== Segment start ==
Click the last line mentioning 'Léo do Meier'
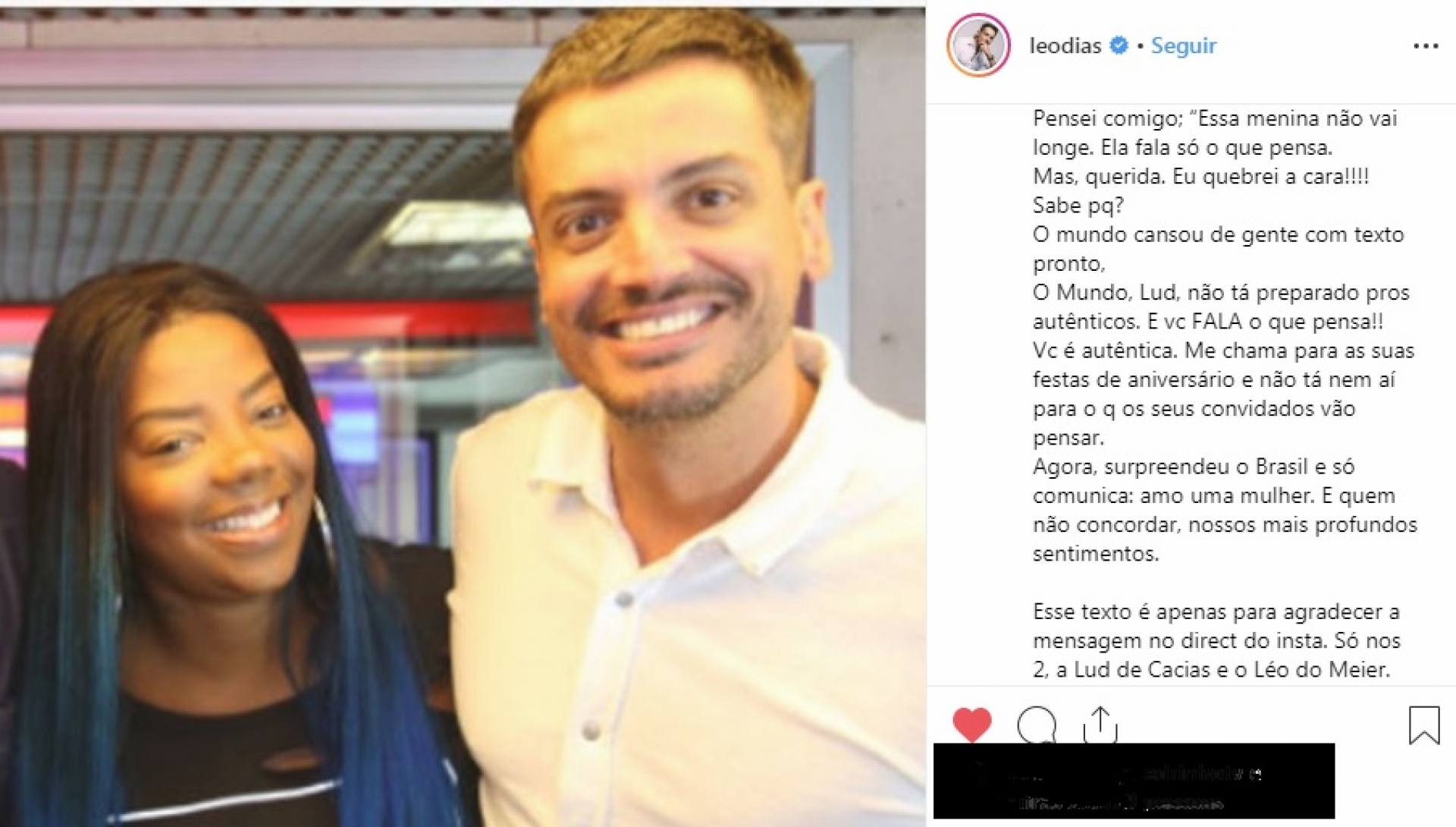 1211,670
== Segment end ==
== Segment start ==
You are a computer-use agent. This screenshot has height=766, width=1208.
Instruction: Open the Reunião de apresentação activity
== Segment end ==
== Segment start ==
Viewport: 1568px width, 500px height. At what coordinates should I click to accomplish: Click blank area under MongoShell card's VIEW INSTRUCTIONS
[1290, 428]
== Segment end ==
Of all the entries above, repeat only the lines from the line that has "You are a computer-use" to the line that has "Instruction: Open the", both lines included, exactly.

__WRITTEN ANSWER__
You are a computer-use agent. This screenshot has height=766, width=1208.
Instruction: Open the Reunião de apresentação activity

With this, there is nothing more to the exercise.